She was my Hebrew school bully — and I finally learned what happened to her
It was supposed to be a secular humanist synagogue, but it seemed a lot more like ‘Lord of the Flies’

The author and the invitation to her bat mitzvah at Congregation Beth Too-Far-Away. Courtesy of Joan Afton
It was the ’70s and my parents thought the synagogue closest to us was “too country club.” It was on the WASP-y side of Evanston, in the suburbs of Chicago. It was too expensive, too concerned with appearances, and most important, too blandly reform. Meanwhile, the one housed in a renovated storefront a few miles down the road in deepest Skokie was clearly “too frum.”
My folks, both children of immigrants, had come to the realization that, in spite of being atheists themselves, they wanted their children to have some kind of sense of Jewishness after all. Which is how my brother and I wound up 45 minutes away at a synagogue I’ll call “Beth Too-Far-Away,” the first and, at the time, maybe the only secular humanist synagogue in the Midwest.
My dad had been brought up Orthodox, stopped believing quite young and stopped any kind of observance as soon as he’d left my grandma’s home.
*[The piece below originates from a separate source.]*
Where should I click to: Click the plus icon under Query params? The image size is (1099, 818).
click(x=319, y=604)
My mom on the other hand had been brought up by socialist non-believers, so she didn’t have far to travel to meet up with my father’s atheism. They met and married in the ’60s, had two kids, and when their apartment in the city went condo and kicked all the renters out, they moved to a particularly Jewish suburb (“For the schools!” What could be more Jewish than that?).
And so we lived in Skokie, cheaper and more accessible than Evanston but close enough to go to their schools. We had a menorah, one phonetic prayer that we used for all the days of Hanukkah, and a spare cabinet shelf for all the dishes and glassware we needed when Grandma came for meals. And that was that until I was about six, my brother Tom was 10, and it was time to start thinking about planning for his Bar Mitzvah.
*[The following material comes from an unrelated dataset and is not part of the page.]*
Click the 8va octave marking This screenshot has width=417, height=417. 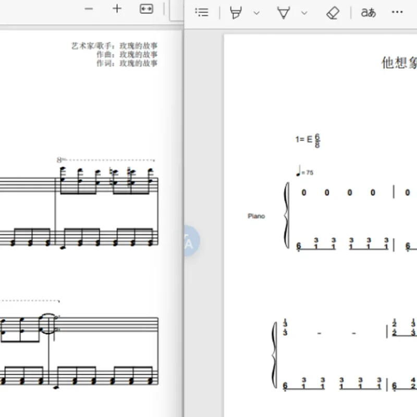tap(61, 160)
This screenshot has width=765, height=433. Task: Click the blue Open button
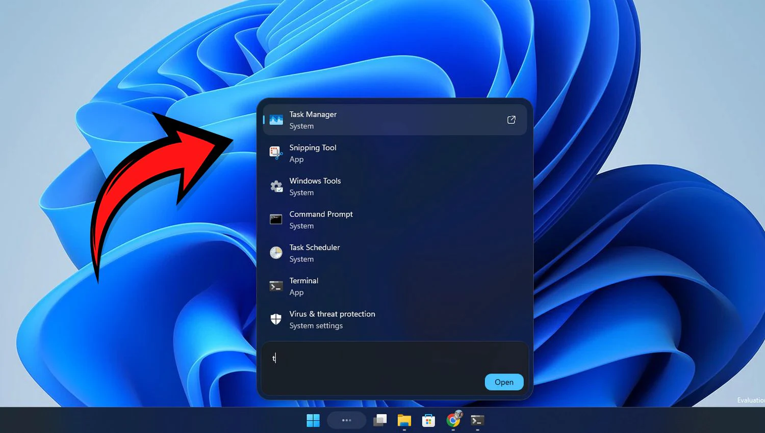[504, 382]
“Oh, Grandma, I’ll have a Bat Mitzvah!” I remember piping up once, when Tom was expressing some reluctance.
She put me on her lap, stroked my hair. “Darling, Bat Mitzvahs do not count,” she said.
Right.

In those years, my father was a traveling salesman, selling industrial gravel throughout his region of the Upper Midwest, including Detroit. So we had a series of monster American-made cars, GMs of various kinds, and once he had driven his Pontiac or whatever it was into the ground, he would hand it down to my mother, who was working behind the scenes at the nearby Skokie Library and hated driving. She’d use it for short errands, to get to and from work, and to drive us to that little tiny secular humanist Sunday School.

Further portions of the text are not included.